Background: Spinal cord injury (SCI) results in profound neurological dysfunction, involving calcium dysregulation, mitochondrial impairment, and lysosomal dysfunction. Transient receptor potential mucolipin 1 (TRPML1), a lysosomal calcium-permeable channel, plays a pivotal role in cellular homeostasis and lysosome–mitochondria crosstalk. Therefore, this study aims to elucidate the functional role and regulatory mechanisms of TRPML1 in SCI repair.

Methods: A T9–T10 contusive SCI model was established in C57BL/6 mice. TRPML1 was overexpressed via adeno-associated virus (AAV9), and its effects were assessed through behavioral assessments, histopathological examination, and molecular analyses. Furthermore, a hydrogen peroxide (H₂O₂)-induced NSC-34 motor neuron-like cell injury model was employed to validate the mechanisms in vitro.

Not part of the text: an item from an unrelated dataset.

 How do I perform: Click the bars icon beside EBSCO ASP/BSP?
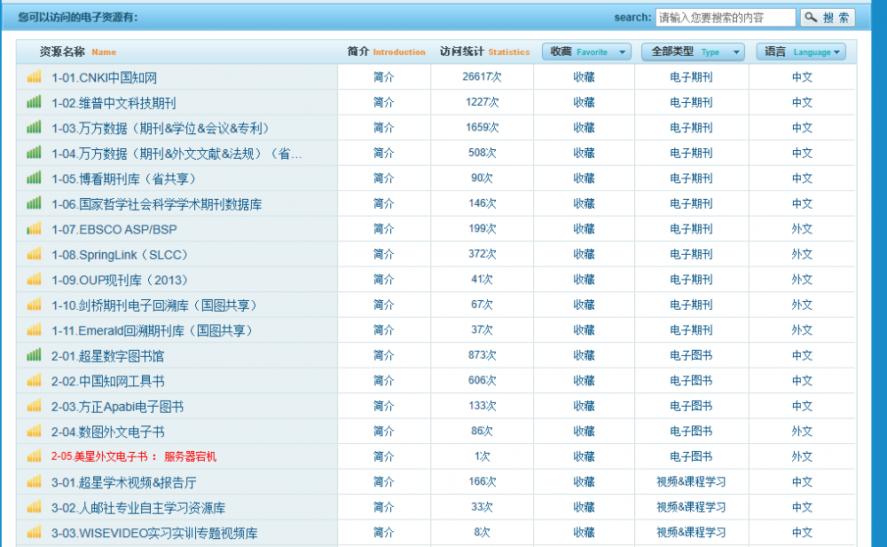[34, 228]
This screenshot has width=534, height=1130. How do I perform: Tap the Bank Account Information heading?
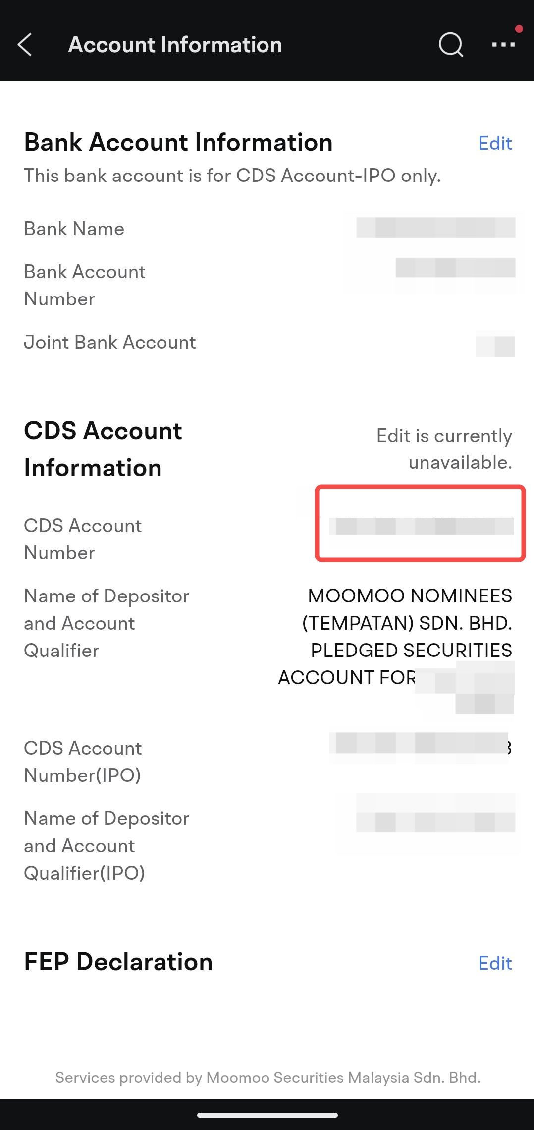click(178, 142)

Results: In vivo, TRPML1 overexpression significantly enhanced the expression of mitochondrial and lysosomal functional proteins (transcription factor EB [TFEB], lysosomal-associated membrane protein 1 [LAMP1], ATP synthase-α 1 [ATP5A1]), suppressed Cytochrome C levels, restored mitochondrial membrane potential, and alleviated both calcium overload and reactive oxygen species (ROS) accumulation (p < 0.01). Furthermore, terminal deoxynucleotidyl transferase dUTP nick end labeling (TUNEL) staining revealed decreased apoptosis, whereas histological analysis showed preserved spinal cord architecture and diminished inflammatory infiltration. Additionally, basso mouse scale (BMS) scores demonstrated improved locomotor recovery. In vitro, TRPML1 was found to alleviate H₂O₂-induced NSC-34 cell damage, as evidenced by restored calcium homeostasis, reduced ROS, enhanced mitochondrial function, and attenuated apoptosis, indicating its consistent neuroprotective effects across models.

Conclusion: TRPML1 exerts neuroprotective effects by modulating calcium signaling and coordinating mitochondrial and lysosomal function, highlighting its therapeutic potential as a promising target for managing SCI repair.